Senate cuts deal to clear government funding bill

·2 min read
Majority Leader Charles Schumer (D-N.Y.) arrives to give a brief statement on the vote for a short-term continuing resolution to fund the government on Thursday, December 2, 2021.
Majority Leader Charles Schumer (D-N.Y.) arrives to give a brief statement on the vote for a short-term continuing resolution to fund the government on Thursday, December 2, 2021.


The Senate cut a deal on Thursday night to pave the way for passing a short-term government funding bill to avert a shutdown.

Under the deal, the Senate will first vote Thursday night on an amendment from conservatives to defund President Biden's vaccine mandate for larger employers, which is expected to fall short.

Democrats agreed to allow the amendment vote at a simple-majority threshold. That means if every Republican and one Democrat voted for the amendment it would be added to the funding bill.

Though Democratic Sen. Joe Manchin (W.Va.) hasn't said how he will vote, with Republican senators absent the amendment is expected to fall short regardless.

After that, the Senate will vote on passing the short-term funding bill, where they will need 60 votes to send it to Biden's desk. The bill will fund the government through Feb. 18.

Senate Majority Leader Charles Schumer (D-N.Y.) came to the Senate floor around 8 p.m. to announce the agreement and set up quick votes.

"I am glad that in the end cooler heads prevailed. The government will stay open. And I thank the members of this chamber for walking us back from the brink of an avoidable, needless and costly shutdown," he said.

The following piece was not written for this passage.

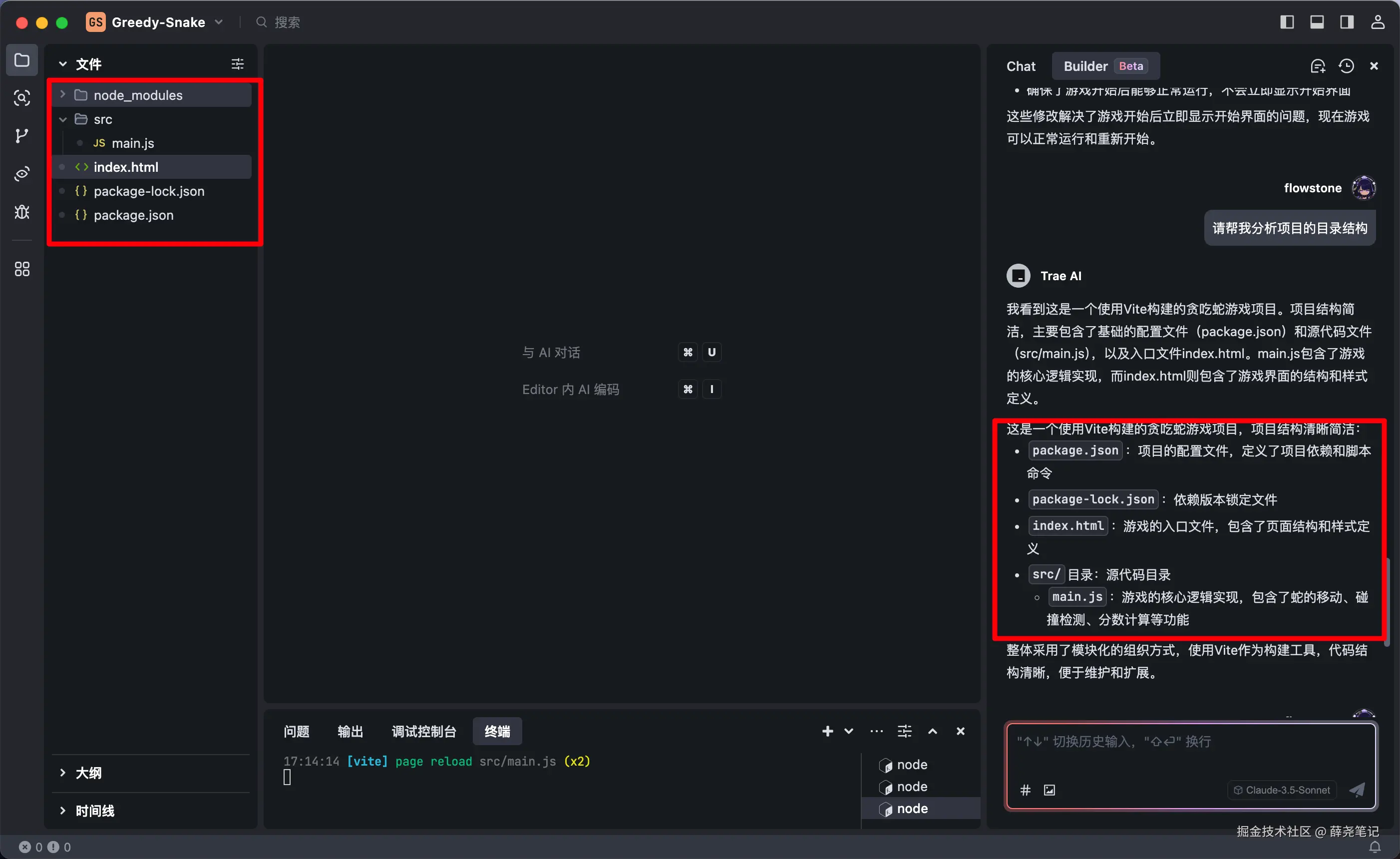
Task: Open the debug bug icon in sidebar
Action: point(21,212)
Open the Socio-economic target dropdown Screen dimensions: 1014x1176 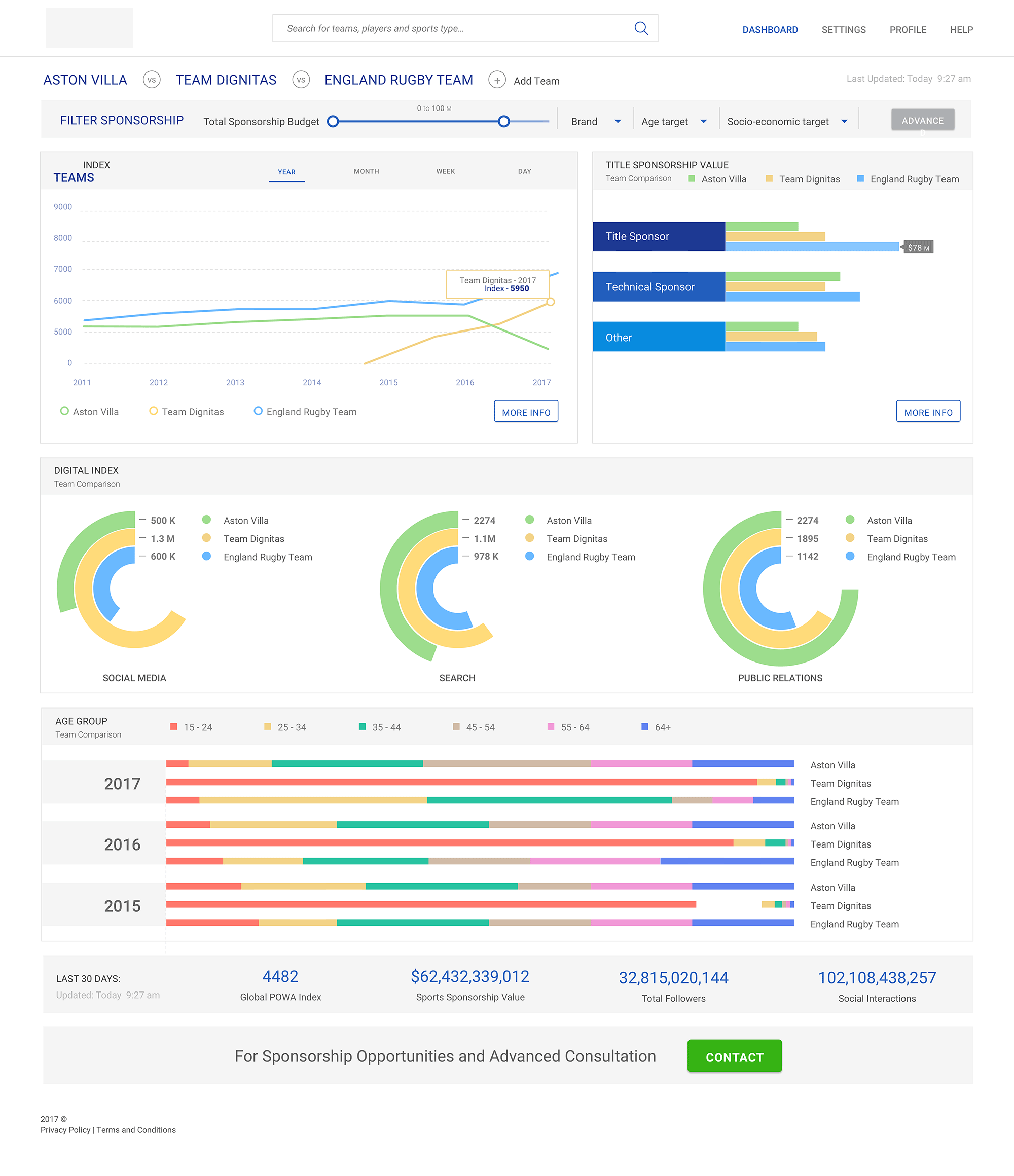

The deal comes after the Senate has haggled for days over conservatives' push to link the government funding bill to defunding Biden's vaccine mandate for larger employers.

The effort frustrated some Republican senators who viewed it as doomed to fail because Biden wouldn't sign it and House Democrats view such a measure as a non-starter.

Congress has until the end of Friday to pass the stopgap bill and have Biden sign it in order to prevent a shutdown.

Because of the Senate's rules, and the time crunch, any one senator could have slowed down the process and driven Congress past the funding deadline.